#### [What this task involves]
Repeat every entry in full. Match each line exactly.

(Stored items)
_ _ _
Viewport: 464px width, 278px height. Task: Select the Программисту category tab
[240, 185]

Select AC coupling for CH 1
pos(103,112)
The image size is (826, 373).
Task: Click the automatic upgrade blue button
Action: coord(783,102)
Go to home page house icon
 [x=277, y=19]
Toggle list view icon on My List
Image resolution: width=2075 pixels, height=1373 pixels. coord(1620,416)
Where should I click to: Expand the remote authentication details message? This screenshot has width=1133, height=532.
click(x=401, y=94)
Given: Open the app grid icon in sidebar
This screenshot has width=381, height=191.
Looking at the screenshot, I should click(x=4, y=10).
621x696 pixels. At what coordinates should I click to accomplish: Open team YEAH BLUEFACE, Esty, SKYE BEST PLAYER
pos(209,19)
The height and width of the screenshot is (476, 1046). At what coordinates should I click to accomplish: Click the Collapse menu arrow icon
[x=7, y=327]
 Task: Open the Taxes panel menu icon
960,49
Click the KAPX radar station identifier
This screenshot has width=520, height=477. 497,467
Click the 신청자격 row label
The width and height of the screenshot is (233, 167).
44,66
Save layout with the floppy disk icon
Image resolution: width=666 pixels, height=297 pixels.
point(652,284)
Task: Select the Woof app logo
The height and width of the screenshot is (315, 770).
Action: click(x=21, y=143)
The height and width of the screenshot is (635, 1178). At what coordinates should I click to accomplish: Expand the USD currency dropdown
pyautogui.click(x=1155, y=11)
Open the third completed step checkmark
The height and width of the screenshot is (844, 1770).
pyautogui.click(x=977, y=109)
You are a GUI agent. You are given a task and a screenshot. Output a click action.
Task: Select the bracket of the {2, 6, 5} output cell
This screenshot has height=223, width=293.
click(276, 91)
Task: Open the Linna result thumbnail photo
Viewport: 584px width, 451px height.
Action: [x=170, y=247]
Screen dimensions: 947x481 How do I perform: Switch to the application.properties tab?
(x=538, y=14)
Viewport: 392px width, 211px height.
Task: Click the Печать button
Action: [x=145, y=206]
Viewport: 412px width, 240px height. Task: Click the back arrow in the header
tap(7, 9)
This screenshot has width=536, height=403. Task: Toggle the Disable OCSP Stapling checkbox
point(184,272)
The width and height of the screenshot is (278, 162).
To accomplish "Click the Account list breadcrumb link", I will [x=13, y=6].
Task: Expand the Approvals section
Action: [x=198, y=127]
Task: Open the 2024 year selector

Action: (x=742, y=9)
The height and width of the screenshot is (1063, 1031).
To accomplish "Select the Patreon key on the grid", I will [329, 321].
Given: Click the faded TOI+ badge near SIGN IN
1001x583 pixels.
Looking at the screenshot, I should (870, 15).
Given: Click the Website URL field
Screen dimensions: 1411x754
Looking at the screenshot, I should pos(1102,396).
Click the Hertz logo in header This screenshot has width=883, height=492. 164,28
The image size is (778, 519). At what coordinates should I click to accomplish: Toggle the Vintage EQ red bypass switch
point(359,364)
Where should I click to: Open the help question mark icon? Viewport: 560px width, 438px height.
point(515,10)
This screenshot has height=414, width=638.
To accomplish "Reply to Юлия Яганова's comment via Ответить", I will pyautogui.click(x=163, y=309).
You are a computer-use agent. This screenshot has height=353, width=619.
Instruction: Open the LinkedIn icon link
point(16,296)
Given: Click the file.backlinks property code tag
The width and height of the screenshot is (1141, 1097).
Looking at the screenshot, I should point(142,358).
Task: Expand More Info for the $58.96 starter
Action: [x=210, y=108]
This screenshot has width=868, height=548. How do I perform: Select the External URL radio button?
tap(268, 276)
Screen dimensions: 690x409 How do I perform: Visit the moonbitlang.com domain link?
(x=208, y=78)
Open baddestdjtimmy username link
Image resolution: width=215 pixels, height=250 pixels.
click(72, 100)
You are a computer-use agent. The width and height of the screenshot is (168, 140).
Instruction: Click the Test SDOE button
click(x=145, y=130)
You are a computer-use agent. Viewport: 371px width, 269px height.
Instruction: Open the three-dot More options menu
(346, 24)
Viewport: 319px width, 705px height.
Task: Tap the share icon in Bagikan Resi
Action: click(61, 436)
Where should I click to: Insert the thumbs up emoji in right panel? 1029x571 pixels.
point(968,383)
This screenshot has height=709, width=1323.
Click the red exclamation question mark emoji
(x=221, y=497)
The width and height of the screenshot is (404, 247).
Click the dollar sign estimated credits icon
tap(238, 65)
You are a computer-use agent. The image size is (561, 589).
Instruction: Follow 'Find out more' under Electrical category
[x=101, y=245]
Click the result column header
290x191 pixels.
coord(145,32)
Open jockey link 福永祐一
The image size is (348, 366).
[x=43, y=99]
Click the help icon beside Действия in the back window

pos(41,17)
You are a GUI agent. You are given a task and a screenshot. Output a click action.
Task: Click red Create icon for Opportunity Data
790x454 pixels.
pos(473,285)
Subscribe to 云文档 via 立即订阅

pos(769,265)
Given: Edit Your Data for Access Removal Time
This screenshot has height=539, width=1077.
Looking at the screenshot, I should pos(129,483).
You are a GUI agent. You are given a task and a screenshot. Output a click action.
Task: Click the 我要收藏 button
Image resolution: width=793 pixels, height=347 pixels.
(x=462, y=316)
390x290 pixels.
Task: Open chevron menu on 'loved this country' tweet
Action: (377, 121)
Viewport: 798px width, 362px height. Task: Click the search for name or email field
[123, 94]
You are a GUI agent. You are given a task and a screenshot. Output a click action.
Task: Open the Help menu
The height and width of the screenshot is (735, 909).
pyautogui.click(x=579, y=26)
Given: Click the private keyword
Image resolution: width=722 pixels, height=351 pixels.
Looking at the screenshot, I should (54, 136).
_ _ _
#### [Task result]
Viewport: 464px width, 278px height. Task: Select the Программисту category tab
[240, 185]

Select AC coupling for CH 1
pos(103,112)
The image size is (826, 373).
Task: Click the automatic upgrade blue button
Action: coord(783,102)
Go to home page house icon
 [x=277, y=19]
Toggle list view icon on My List
Image resolution: width=2075 pixels, height=1373 pixels. coord(1620,416)
Where should I click to: Expand the remote authentication details message? This screenshot has width=1133, height=532.
click(x=401, y=94)
Given: Open the app grid icon in sidebar
This screenshot has width=381, height=191.
Looking at the screenshot, I should click(x=4, y=10).
621x696 pixels. At what coordinates should I click to accomplish: Open team YEAH BLUEFACE, Esty, SKYE BEST PLAYER
pos(209,19)
The height and width of the screenshot is (476, 1046). At what coordinates should I click to accomplish: Click the Collapse menu arrow icon
[x=7, y=327]
 Task: Open the Taxes panel menu icon
960,49
Click the KAPX radar station identifier
This screenshot has width=520, height=477. 497,467
Click the 신청자격 row label
The width and height of the screenshot is (233, 167).
44,66
Save layout with the floppy disk icon
Image resolution: width=666 pixels, height=297 pixels.
point(652,284)
Task: Select the Woof app logo
The height and width of the screenshot is (315, 770).
Action: click(x=21, y=143)
The height and width of the screenshot is (635, 1178). At what coordinates should I click to accomplish: Expand the USD currency dropdown
pyautogui.click(x=1155, y=11)
Open the third completed step checkmark
The height and width of the screenshot is (844, 1770).
pyautogui.click(x=977, y=109)
You are a GUI agent. You are given a task and a screenshot. Output a click action.
Task: Select the bracket of the {2, 6, 5} output cell
This screenshot has height=223, width=293.
click(276, 91)
Task: Open the Linna result thumbnail photo
Viewport: 584px width, 451px height.
Action: [x=170, y=247]
Screen dimensions: 947x481 How do I perform: Switch to the application.properties tab?
(x=538, y=14)
Viewport: 392px width, 211px height.
Task: Click the Печать button
Action: [x=145, y=206]
Viewport: 412px width, 240px height. Task: Click the back arrow in the header
tap(7, 9)
This screenshot has width=536, height=403. Task: Toggle the Disable OCSP Stapling checkbox
point(184,272)
The width and height of the screenshot is (278, 162).
To accomplish "Click the Account list breadcrumb link", I will [x=13, y=6].
Task: Expand the Approvals section
Action: [x=198, y=127]
Task: Open the 2024 year selector

Action: (x=742, y=9)
The height and width of the screenshot is (1063, 1031).
To accomplish "Select the Patreon key on the grid", I will [329, 321].
Given: Click the faded TOI+ badge near SIGN IN
1001x583 pixels.
Looking at the screenshot, I should (870, 15).
Given: Click the Website URL field
Screen dimensions: 1411x754
Looking at the screenshot, I should pos(1102,396).
Click the Hertz logo in header This screenshot has width=883, height=492. 164,28
The image size is (778, 519). At what coordinates should I click to accomplish: Toggle the Vintage EQ red bypass switch
point(359,364)
Where should I click to: Open the help question mark icon? Viewport: 560px width, 438px height.
point(515,10)
This screenshot has height=414, width=638.
To accomplish "Reply to Юлия Яганова's comment via Ответить", I will pyautogui.click(x=163, y=309).
You are a computer-use agent. This screenshot has height=353, width=619.
Instruction: Open the LinkedIn icon link
point(16,296)
Given: Click the file.backlinks property code tag
The width and height of the screenshot is (1141, 1097).
Looking at the screenshot, I should point(142,358).
Task: Expand More Info for the $58.96 starter
Action: [x=210, y=108]
This screenshot has width=868, height=548. How do I perform: Select the External URL radio button?
tap(268, 276)
Screen dimensions: 690x409 How do I perform: Visit the moonbitlang.com domain link?
(x=208, y=78)
Open baddestdjtimmy username link
Image resolution: width=215 pixels, height=250 pixels.
click(72, 100)
You are a computer-use agent. The width and height of the screenshot is (168, 140).
Instruction: Click the Test SDOE button
click(x=145, y=130)
You are a computer-use agent. Viewport: 371px width, 269px height.
Instruction: Open the three-dot More options menu
(346, 24)
Viewport: 319px width, 705px height.
Task: Tap the share icon in Bagikan Resi
Action: click(61, 436)
Where should I click to: Insert the thumbs up emoji in right panel? 1029x571 pixels.
point(968,383)
This screenshot has height=709, width=1323.
Click the red exclamation question mark emoji
(x=221, y=497)
The width and height of the screenshot is (404, 247).
Click the dollar sign estimated credits icon
tap(238, 65)
You are a computer-use agent. The image size is (561, 589).
Instruction: Follow 'Find out more' under Electrical category
[x=101, y=245]
Click the result column header
290x191 pixels.
coord(145,32)
Open jockey link 福永祐一
The image size is (348, 366).
[x=43, y=99]
Click the help icon beside Действия in the back window

pos(41,17)
You are a GUI agent. You are given a task and a screenshot. Output a click action.
Task: Click red Create icon for Opportunity Data
790x454 pixels.
pos(473,285)
Subscribe to 云文档 via 立即订阅

pos(769,265)
Given: Edit Your Data for Access Removal Time
This screenshot has height=539, width=1077.
Looking at the screenshot, I should pos(129,483).
You are a GUI agent. You are given a task and a screenshot. Output a click action.
Task: Click the 我要收藏 button
Image resolution: width=793 pixels, height=347 pixels.
(x=462, y=316)
390x290 pixels.
Task: Open chevron menu on 'loved this country' tweet
Action: (377, 121)
Viewport: 798px width, 362px height. Task: Click the search for name or email field
[123, 94]
You are a GUI agent. You are given a task and a screenshot. Output a click action.
Task: Open the Help menu
The height and width of the screenshot is (735, 909).
pyautogui.click(x=579, y=26)
Given: Click the private keyword
Image resolution: width=722 pixels, height=351 pixels.
Looking at the screenshot, I should (54, 136).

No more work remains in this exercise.